■ To be done
Count the rows below that contain the word "particular" with matching case. Reply with only the number.

(Raw records)
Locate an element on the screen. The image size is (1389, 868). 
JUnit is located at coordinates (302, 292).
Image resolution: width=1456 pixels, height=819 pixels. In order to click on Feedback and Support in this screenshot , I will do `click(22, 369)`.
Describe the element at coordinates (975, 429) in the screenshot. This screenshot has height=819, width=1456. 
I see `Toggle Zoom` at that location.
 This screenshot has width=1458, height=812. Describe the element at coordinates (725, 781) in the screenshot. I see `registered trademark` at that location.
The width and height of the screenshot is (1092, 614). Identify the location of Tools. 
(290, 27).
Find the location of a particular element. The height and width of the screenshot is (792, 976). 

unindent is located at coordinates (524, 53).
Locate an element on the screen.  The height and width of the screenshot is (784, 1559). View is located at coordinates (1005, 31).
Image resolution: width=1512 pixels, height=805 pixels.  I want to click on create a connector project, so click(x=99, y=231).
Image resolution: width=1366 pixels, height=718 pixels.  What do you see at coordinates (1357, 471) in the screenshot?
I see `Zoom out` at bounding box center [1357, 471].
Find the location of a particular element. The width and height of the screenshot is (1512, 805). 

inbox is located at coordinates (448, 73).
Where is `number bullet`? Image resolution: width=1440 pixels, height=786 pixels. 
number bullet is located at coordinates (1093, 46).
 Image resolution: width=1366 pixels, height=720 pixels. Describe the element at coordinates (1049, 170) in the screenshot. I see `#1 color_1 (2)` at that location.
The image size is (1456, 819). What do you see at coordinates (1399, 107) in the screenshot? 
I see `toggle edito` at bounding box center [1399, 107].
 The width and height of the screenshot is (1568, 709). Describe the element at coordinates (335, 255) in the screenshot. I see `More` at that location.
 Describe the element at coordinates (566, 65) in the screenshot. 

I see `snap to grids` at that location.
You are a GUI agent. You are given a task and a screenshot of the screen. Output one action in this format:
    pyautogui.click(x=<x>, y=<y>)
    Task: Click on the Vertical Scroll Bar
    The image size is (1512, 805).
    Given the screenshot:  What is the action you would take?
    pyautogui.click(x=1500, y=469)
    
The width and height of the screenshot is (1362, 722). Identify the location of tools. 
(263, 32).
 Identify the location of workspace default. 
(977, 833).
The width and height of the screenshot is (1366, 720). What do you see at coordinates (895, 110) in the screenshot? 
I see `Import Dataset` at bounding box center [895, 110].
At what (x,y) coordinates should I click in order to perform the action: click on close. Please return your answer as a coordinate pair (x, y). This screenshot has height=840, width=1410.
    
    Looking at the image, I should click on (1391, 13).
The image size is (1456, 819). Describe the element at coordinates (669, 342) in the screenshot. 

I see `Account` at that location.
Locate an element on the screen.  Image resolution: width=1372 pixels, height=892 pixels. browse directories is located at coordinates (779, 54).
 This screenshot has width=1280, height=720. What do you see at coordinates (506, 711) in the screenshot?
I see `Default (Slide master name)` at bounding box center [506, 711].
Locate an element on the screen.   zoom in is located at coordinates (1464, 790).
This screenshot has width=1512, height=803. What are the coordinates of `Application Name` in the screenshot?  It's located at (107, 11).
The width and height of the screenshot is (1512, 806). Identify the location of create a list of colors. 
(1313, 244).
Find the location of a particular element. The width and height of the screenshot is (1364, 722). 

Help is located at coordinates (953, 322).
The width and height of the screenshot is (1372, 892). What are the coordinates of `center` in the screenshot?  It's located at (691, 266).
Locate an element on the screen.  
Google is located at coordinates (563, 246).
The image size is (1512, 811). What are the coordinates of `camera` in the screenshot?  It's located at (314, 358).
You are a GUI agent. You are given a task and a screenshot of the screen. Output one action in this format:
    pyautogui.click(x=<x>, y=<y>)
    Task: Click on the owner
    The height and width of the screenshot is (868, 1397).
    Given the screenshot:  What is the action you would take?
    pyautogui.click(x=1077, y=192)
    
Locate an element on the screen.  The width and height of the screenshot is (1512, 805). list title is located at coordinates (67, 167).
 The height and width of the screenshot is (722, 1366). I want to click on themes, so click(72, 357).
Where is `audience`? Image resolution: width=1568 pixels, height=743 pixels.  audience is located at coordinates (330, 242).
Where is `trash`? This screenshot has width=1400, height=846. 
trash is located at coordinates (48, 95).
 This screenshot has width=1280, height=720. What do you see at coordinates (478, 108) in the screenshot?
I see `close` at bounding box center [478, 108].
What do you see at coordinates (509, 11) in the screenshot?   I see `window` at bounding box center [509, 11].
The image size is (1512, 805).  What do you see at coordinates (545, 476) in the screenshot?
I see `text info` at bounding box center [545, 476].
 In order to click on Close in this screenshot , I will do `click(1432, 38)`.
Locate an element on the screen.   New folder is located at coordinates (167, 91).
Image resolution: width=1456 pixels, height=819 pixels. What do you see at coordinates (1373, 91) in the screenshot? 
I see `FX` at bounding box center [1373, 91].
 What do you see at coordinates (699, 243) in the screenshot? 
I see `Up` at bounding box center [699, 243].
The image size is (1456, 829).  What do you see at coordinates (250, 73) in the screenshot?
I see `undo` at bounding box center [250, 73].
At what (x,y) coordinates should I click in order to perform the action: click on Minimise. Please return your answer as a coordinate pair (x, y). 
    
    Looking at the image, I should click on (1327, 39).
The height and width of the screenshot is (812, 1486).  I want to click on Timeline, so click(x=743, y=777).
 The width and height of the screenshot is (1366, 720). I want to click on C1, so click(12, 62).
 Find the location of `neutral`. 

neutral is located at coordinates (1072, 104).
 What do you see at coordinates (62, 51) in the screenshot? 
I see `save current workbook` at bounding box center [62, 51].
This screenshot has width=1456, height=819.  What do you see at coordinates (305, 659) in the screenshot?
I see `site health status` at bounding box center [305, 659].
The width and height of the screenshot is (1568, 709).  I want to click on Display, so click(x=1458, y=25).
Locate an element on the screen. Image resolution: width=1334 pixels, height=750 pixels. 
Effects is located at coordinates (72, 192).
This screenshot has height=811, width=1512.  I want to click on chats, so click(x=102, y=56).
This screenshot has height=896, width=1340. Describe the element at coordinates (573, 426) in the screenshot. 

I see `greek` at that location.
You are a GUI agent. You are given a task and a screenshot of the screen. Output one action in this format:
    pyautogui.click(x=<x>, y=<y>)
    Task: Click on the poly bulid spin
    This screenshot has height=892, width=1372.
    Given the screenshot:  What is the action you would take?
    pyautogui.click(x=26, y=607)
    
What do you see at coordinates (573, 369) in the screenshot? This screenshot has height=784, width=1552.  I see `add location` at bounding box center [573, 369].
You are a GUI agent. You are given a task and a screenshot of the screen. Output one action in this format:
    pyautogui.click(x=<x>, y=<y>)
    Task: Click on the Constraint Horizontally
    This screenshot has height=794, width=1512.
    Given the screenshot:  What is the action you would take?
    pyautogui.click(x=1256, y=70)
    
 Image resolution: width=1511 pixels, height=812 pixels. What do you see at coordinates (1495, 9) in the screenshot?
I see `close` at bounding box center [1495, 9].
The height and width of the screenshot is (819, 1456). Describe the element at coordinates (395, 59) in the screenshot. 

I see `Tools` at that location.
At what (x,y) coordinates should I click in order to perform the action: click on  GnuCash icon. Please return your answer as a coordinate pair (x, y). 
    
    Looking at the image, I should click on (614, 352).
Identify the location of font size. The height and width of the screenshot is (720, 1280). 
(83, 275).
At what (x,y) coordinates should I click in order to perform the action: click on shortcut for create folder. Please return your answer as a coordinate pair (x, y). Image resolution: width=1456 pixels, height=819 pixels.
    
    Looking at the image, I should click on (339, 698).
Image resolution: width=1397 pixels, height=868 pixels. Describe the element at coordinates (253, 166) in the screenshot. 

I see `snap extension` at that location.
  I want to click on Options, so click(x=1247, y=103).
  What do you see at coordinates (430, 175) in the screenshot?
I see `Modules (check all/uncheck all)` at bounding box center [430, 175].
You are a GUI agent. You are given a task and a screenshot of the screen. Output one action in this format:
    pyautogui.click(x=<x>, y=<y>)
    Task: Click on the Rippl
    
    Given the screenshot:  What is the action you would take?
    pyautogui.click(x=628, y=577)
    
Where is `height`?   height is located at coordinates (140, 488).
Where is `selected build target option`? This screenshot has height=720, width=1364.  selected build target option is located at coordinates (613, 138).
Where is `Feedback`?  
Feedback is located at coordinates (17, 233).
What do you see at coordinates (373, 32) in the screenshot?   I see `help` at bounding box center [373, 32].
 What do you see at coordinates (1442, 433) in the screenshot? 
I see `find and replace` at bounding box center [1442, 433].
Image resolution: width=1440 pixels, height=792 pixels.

■ Answer to this problem
3